Date: Fri, 31 Jul 1998 02:18:35 -0400
To: mapnews@mapinc.org
From: owner-mapnews@mapinc.org (MAPNews)
Subject: MN: US TX: Trooper Reassigned After Perjury Indictment
Sender: owner-mapnews@mapinc.org
Reply-To: owner-mapnews@mapinc.org
Organization: Media Awareness Project http://www.mapinc.org/lists/
Newshawk: Patrick Henry (resist_tyranny@mapinc.org)
Pubdate: Sun, 26 Jul 1998
Source: Amarillo Globe-News (TX)
Contact: letters@amarillonet.com
Website: http://amarillonet.com

TROOPER REASSIGNED AFTER PERJURY INDICTMENT

WHEELER - Department of Public Safety Trooper Chad Estes, who was indicted
earlier this month on perjury charges, has been reassigned to desk duties,
DPS spokeswoman Tela Mange said.

"He's doing administrative work and not out on patrol until things are
settled," Mange said.

Estes was indicted on July 13 in connection with his testimony in the March
trial of Robert Curtis Tillman in Wheeler.

District Attorney John Mann said the grand jury believed Estes lied in his
trial testimony when he said he found marijuana in a fanny pack on Tillman.

No such marijuana was logged into evidence, Mann said.
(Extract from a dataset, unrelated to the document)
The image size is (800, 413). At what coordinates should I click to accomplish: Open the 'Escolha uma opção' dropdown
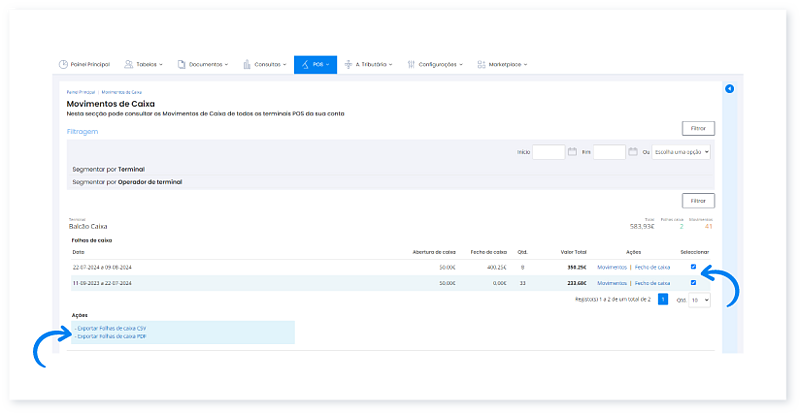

"He was trying to establish an affirmative link between the driver and the
marijuana in the van. . . . He made it up in an effort to strengthen the
case," Mann said.

Tillman was convicted, though the conviction was later thrown out because of
Estes' testimony, Mann said.

DPS spokeswoman Mange said an internal investigation is underway.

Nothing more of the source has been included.